Here’s one thing we can’t do: We can’t throw our keyboards to the ground and start an “Occupy Tracdat” movement. The call for accountability and assessment didn’t come from our own administrators, nor even from ACCJC, but from the United States Department of Education, and the culture standing behind it. So whatever happens to ACCJC, SLOs aren’t going away.

But we can, and should, do a lot.

Make collecting data easier

First, at CSM at least, we can make this process much less of a chore. The biggest source of grief right now is the way we collect and record SLO data. Surely we can improve this. We collect data on learning all the time – it’s  part of our job. How we record this data, and store it in a database, is an administrative problem we can solve as we go. Right now, though, there must be ways we can use what we already do, or implement painless ways to collect data.
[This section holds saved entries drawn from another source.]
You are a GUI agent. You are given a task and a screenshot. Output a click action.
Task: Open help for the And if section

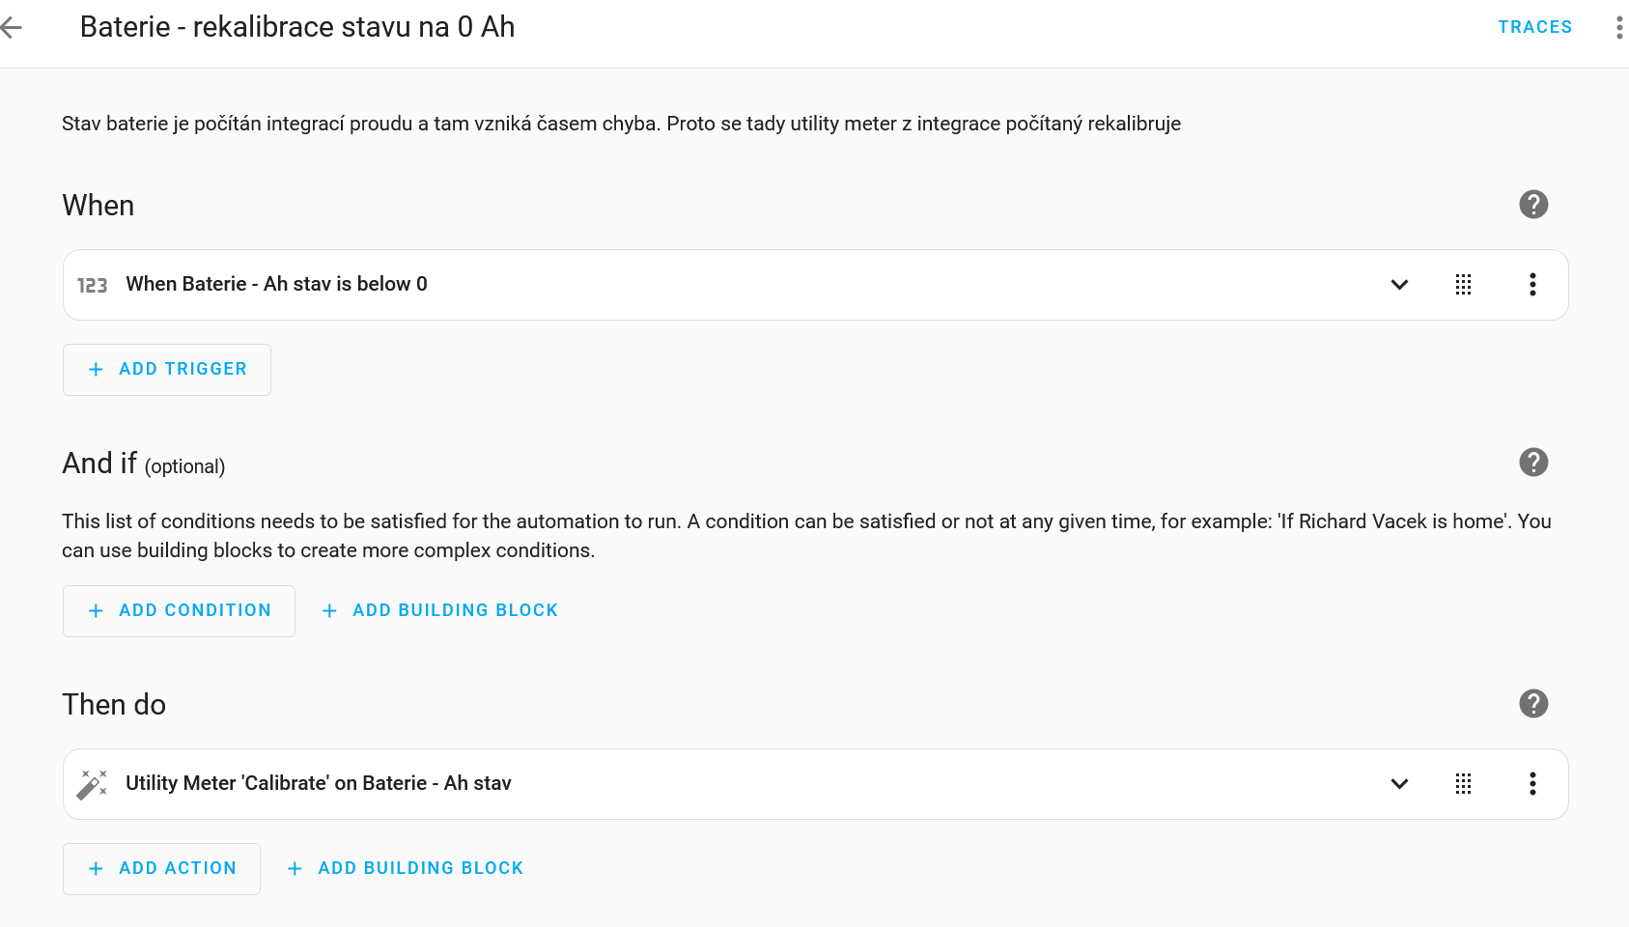coord(1533,463)
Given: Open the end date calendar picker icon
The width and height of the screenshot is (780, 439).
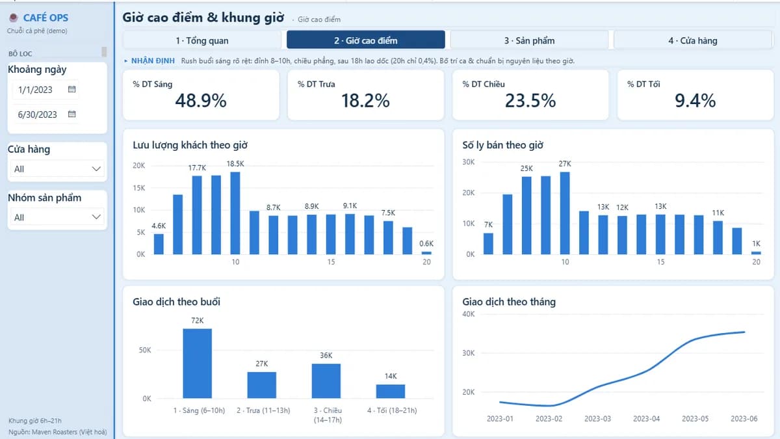Looking at the screenshot, I should tap(72, 114).
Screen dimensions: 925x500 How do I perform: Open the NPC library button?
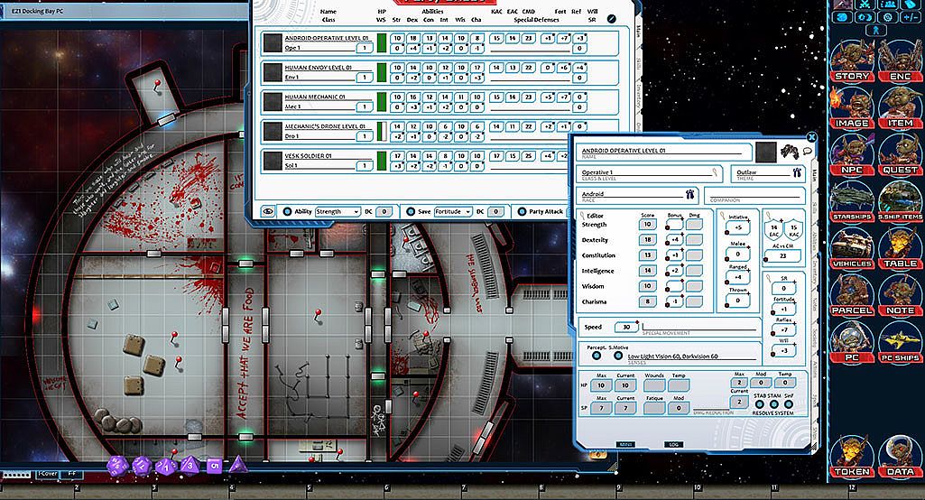(x=852, y=154)
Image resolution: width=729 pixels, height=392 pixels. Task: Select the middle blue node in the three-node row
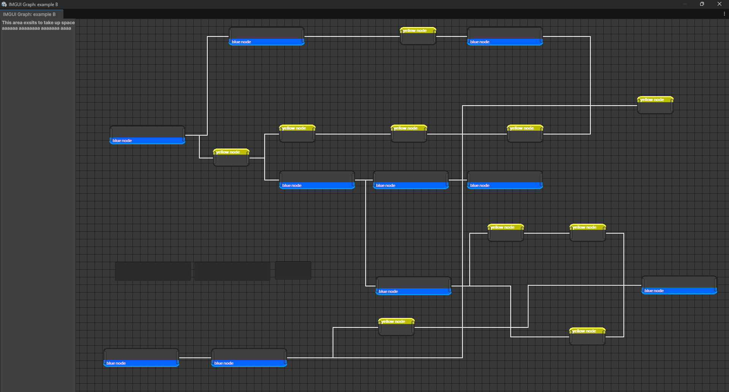coord(410,180)
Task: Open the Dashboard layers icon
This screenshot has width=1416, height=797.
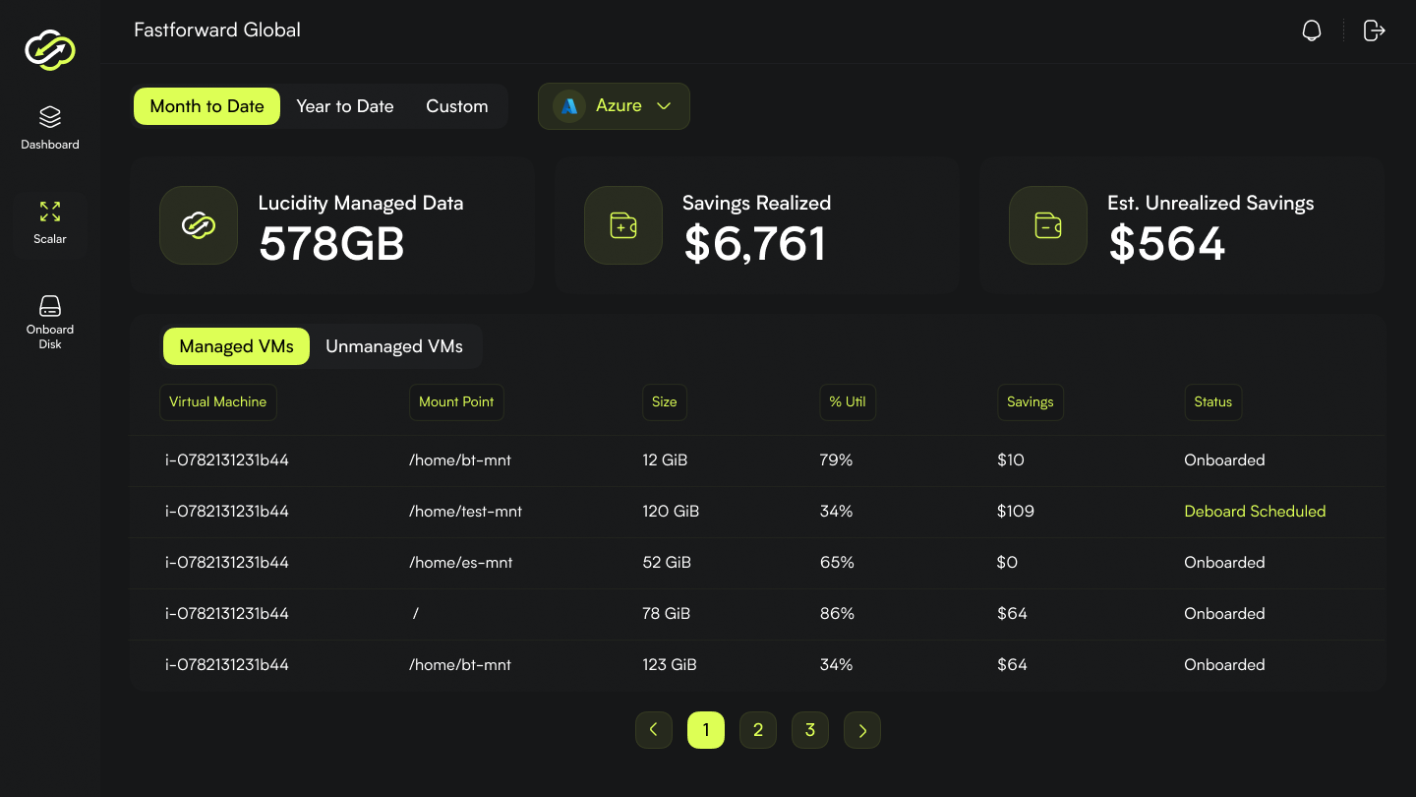Action: pos(50,117)
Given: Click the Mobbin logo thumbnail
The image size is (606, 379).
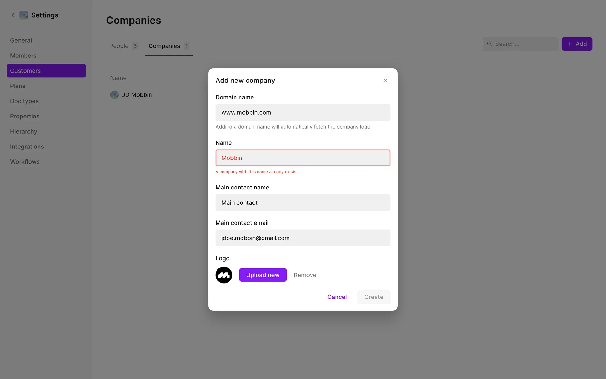Looking at the screenshot, I should pos(224,275).
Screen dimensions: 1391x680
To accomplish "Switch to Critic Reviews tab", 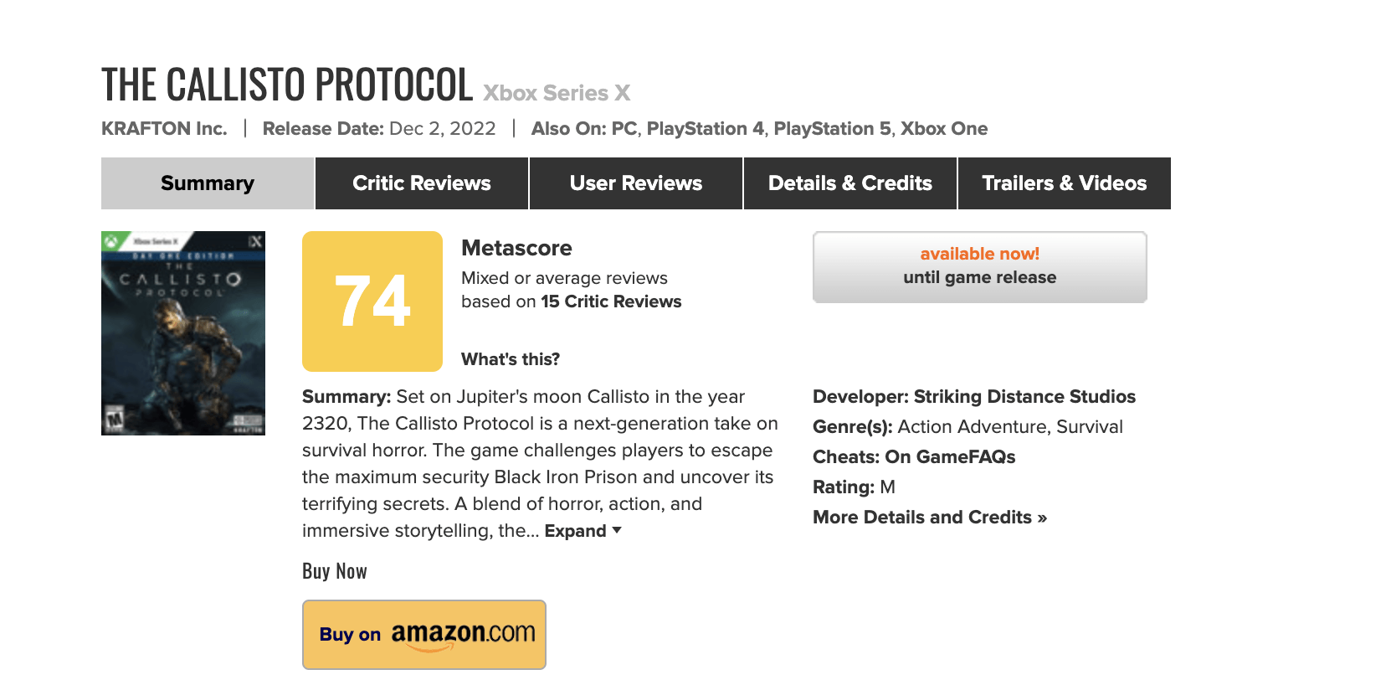I will pos(421,183).
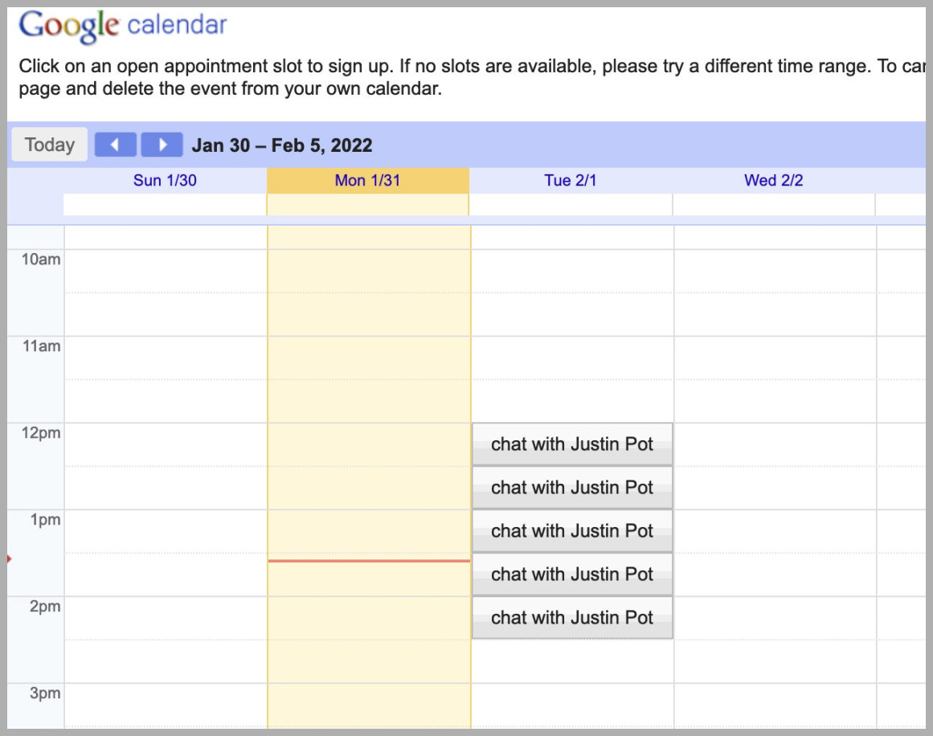Open the Wed 2/2 day header

[x=772, y=180]
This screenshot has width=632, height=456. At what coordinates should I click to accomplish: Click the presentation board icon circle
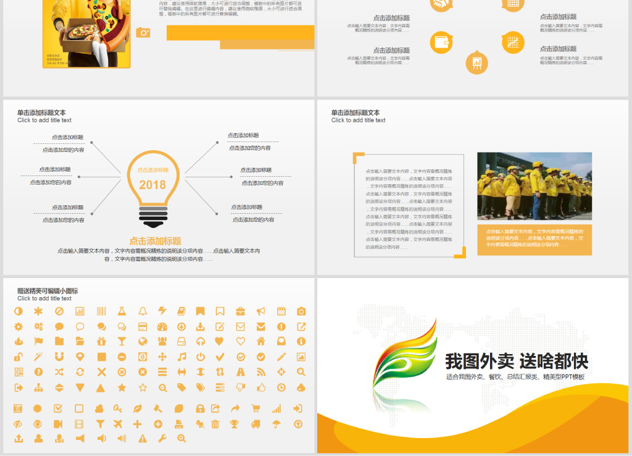pyautogui.click(x=476, y=62)
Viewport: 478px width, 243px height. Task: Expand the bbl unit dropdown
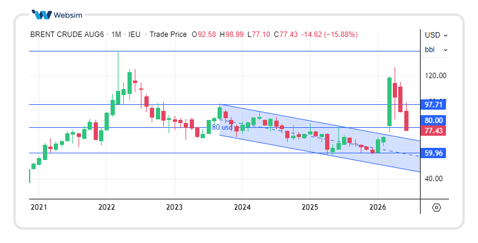(436, 50)
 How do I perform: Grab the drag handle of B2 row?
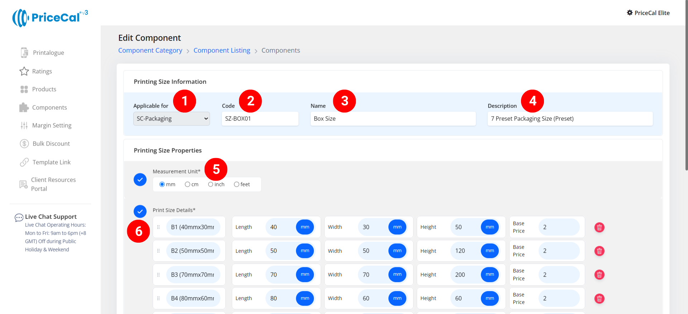click(x=158, y=251)
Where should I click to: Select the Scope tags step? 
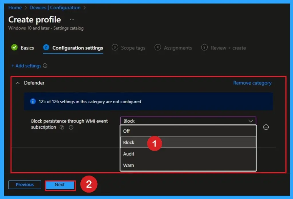pyautogui.click(x=133, y=48)
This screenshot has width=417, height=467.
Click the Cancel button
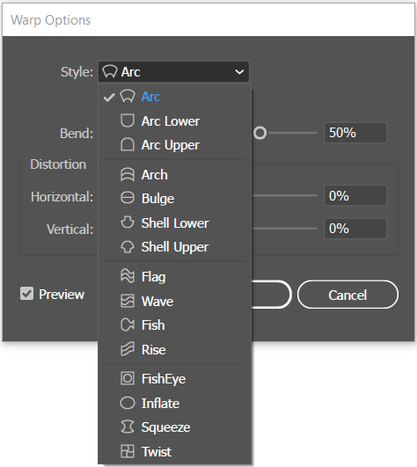(x=348, y=295)
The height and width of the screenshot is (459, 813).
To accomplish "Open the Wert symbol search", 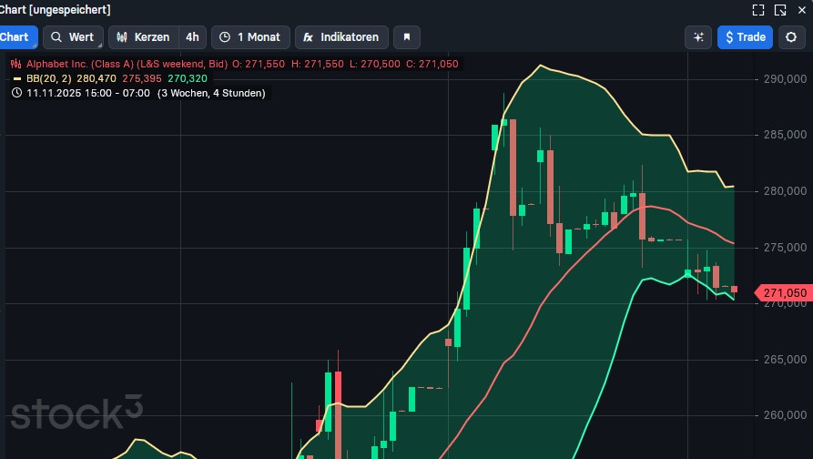I will (x=72, y=37).
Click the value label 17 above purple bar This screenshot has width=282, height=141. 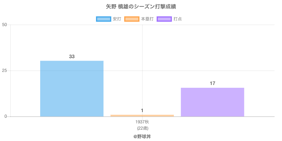coord(212,83)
Build a culture of assessment

Second, we can build a culture of assessment. Perhaps we could have a set day in the calendar, each semester, set aside for collaborative projects? We’ve got a new division to provide academic support for this kind of interdisciplinary, inter-constituency project (Academic Support and Learning Technologies). Maybe ASLT could put out a newsletter featuring some of the more noteworthy projects. I’d love to hear more about what my colleagues are doing. I expect I don’t know the half of it. These are just some possibilities we’re going to think about at CSM.

There are two important reasons for embracing assessment. First, the kinds of things we’re talking about are useful, and meaningful, and fun. Focusing on assessment would allow us to put our many existing activities, like learning communities and so on, squarely in their proper context: activities that support and enhance student learning.

What is college for?

But it’s also our way of taking some ownership back over education. To define an outcome is, by extension, to define what we mean by learning. The real question, at bottom, is this: What is college for? The government, the business sector, even students seem to think college exists solely to train the workforce, and improve our nation’s economic standing. But we can offer a different answer, I think. We can tell much better stories about what college can do for our students.

Here’s one of my favorites. In an article a couple of years ago in The New York Times, the actor Tom Hanks looked back at his two years at Chabot College. By the current standards of SLO assessment, he didn’t fare too well. He dropped classes he wasn’t prepared for, endured classes he loathed, and spent a lot of time goofing around trying to pick up girls. But he also picked up unexpected benefits: riveting lectures, a strategy for making outlines, an ability to speak in public, and other bits and pieces which “rippled through [his] professional pond.” The college, it turned out, changed his life in ways he could not have anticipated. “I drove past the campus a few years ago with one of my kids,” Hanks concluded, “and summed up my two years there this way: “That place made me what I am today.”